# lower control arm question



## jeffinbham (Nov 1, 2003)

i gnarled up my driver's side lower control arm. i'm assuming that one off a b14 sentra would work (i drive a 200sx), but are there any other options, like an nx or b13? also, if anyone has a parts car and would be willing to let the lower control arm go, i will buy it. the junkyard i usually get sub frame parts from doesn't have a control arm for my car, and i have been having trouble finding one in the area. any input appreciated. thanks- jeff


----------



## Token Moron (Mar 28, 2003)

91-99 sentra control arms are all the same. 200sx and sentra control arms are identical as well. what side control arm do you need, passenger or driver?


----------



## jeffinbham (Nov 1, 2003)

thanks for the reply. i need driver's side, but hell, if 91-99 are the same, that will make it a lot easier. i've been calling junkyards asking for 95-98, and i keep getting shut down. are you positive on this?


----------



## Token Moron (Mar 28, 2003)

jeffinbham said:


> thanks for the reply. i need driver's side, but hell, if 91-99 are the same, that will make it a lot easier. i've been calling junkyards asking for 95-98, and i keep getting shut down. are you positive on this?



trust me, i have one from a b13 on rite now, as a matter of fact..i have a b13 hub assembly from a b13, brake caliper from a b13 too. b13 and b14 front suspension components are interchangeable... i have a spare driver side control arm but the boot on it is torn. if u need one immediately because urs is bent or something and u need one to at least get u from point A to point B for the meantime....let me know, u can have it for free...just pay shipping


----------



## jeffinbham (Nov 1, 2003)

*Data for processing*.
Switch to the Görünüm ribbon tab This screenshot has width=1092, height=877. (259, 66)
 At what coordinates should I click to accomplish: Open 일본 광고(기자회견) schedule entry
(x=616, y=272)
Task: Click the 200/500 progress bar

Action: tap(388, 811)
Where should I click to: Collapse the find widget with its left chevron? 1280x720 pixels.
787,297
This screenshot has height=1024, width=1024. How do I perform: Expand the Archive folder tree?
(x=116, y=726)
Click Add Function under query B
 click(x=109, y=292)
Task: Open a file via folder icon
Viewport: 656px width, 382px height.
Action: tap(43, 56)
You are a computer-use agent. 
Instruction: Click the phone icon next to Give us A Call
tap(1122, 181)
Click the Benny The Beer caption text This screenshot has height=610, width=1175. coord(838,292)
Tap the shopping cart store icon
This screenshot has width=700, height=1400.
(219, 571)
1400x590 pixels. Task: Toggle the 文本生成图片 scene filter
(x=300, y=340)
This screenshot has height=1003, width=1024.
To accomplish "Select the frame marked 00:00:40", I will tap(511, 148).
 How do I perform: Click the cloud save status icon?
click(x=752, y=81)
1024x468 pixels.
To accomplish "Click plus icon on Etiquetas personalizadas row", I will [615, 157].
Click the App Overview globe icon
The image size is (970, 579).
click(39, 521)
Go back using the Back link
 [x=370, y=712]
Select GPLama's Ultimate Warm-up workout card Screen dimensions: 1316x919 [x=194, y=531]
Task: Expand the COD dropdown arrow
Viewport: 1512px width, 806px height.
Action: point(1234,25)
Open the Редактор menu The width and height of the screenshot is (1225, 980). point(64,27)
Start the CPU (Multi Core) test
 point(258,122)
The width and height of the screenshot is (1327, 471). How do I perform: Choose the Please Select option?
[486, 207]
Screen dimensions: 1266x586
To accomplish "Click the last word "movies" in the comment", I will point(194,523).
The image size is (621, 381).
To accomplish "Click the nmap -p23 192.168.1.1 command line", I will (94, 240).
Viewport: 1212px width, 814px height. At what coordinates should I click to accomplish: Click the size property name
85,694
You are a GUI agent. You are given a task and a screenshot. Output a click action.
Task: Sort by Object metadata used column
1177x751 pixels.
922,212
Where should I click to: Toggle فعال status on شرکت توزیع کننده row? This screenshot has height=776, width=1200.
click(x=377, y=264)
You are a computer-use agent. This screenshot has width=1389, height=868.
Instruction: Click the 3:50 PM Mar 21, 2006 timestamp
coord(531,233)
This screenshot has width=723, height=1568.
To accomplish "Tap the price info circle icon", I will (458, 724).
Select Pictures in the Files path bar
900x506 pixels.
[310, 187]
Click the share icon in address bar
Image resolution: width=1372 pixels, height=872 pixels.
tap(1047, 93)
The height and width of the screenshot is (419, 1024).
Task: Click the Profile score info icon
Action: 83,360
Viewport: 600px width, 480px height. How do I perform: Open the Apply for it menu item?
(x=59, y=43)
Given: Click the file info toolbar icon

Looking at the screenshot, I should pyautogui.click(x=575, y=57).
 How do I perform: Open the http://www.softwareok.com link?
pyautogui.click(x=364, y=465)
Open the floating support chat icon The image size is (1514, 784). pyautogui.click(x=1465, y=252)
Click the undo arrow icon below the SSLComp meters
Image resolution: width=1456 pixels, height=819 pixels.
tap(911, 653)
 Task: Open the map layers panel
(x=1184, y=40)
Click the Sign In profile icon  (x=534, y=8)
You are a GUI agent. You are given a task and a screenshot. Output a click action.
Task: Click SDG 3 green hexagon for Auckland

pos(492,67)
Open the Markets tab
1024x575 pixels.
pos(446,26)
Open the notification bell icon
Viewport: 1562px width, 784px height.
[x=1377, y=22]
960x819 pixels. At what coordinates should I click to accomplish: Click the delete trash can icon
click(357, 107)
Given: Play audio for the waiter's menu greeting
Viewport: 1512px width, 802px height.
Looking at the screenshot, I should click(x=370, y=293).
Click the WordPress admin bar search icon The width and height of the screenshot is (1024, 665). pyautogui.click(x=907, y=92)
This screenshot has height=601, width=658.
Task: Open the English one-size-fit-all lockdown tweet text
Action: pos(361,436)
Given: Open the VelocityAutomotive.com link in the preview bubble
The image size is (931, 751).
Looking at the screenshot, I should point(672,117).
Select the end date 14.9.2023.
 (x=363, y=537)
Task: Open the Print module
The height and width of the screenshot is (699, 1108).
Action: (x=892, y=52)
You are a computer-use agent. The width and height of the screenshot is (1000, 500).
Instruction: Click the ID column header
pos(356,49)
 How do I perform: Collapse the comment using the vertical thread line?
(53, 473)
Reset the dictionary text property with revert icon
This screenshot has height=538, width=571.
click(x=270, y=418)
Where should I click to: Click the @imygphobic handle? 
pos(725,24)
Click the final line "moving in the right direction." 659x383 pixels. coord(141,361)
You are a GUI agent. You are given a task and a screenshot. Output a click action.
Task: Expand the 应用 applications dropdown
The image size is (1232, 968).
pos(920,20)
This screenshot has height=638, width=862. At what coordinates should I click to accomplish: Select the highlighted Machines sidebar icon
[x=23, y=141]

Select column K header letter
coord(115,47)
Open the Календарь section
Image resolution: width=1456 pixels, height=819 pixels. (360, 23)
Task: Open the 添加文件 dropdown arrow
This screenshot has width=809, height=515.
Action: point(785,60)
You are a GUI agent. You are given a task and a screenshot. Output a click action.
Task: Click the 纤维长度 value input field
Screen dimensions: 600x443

*Tasks and exercises*.
a) Please pull out the entries word for word, beginning at the line that has "Given: Open the" and stopping after the line that has "pos(920,20)", with both of those lines included and nothing else.
b) Extend the lower control arm thread from its last line onward.
The lower control arm thread and the entries are unrelated to each other.

*Answers in order*.
a)
Given: Open the VelocityAutomotive.com link in the preview bubble
The image size is (931, 751).
Looking at the screenshot, I should point(672,117).
Select the end date 14.9.2023.
 (x=363, y=537)
Task: Open the Print module
The height and width of the screenshot is (699, 1108).
Action: (x=892, y=52)
You are a computer-use agent. The width and height of the screenshot is (1000, 500).
Instruction: Click the ID column header
pos(356,49)
 How do I perform: Collapse the comment using the vertical thread line?
(53, 473)
Reset the dictionary text property with revert icon
This screenshot has height=538, width=571.
click(x=270, y=418)
Where should I click to: Click the @imygphobic handle? 
pos(725,24)
Click the final line "moving in the right direction." 659x383 pixels. coord(141,361)
You are a GUI agent. You are given a task and a screenshot. Output a click action.
Task: Expand the 应用 applications dropdown
The image size is (1232, 968).
pos(920,20)

b)
cHoPs said:


> trust me, i have one from a b13 on rite now, as a matter of fact..i have a b13 hub assembly from a b13, brake caliper from a b13 too. b13 and b14 front suspension components are interchangeable... i have a spare driver side control arm but the boot on it is torn. if u need one immediately because urs is bent or something and u need one to at least get u from point A to point B for the meantime....let me know, u can have it for free...just pay shipping


the control arm doesn't have a boot, i think you're thinking of an axle or tie rod. the thing i am talking about, i may be calling it the wrong name, goes under the sway bar and hooks to the bottom of the tie rod.


----------



## Nismo1997 (Dec 26, 2003)

He is correct. Nissan Sentra's and 200SX are the same car pretty much. Just the sentra has 2 extra doors etc.


----------



## jeffinbham (Nov 1, 2003)

Nismo1997 said:


> He is correct. Nissan Sentra's and 200SX are the same car pretty much. Just the sentra has 2 extra doors etc.


yes, i am aware of this fact. the issue in question was whether i could use b13 sub-frame parts on a b14. and he said the boot on his control arm was torn, and, well, my control arm doesn't have a boot, so i am questioning if we are talking about the same thing, but none the less, i found a lower control arm on sr20forum for 55 shipped, so that sounds good to me.


----------



## Token Moron (Mar 28, 2003)

a control arm has both a boot and a bushing


----------



## jeffinbham (Nov 1, 2003)

cHoPs said:
 

> a control arm has both a boot and a bushing


when you say boot, are you talking about the piece of rubber (hmm, i guess it is a boot) that goes over the bolt that attaches to the bottom of the tie rod? my bad, i didn't even think about that thing. i stand corrected.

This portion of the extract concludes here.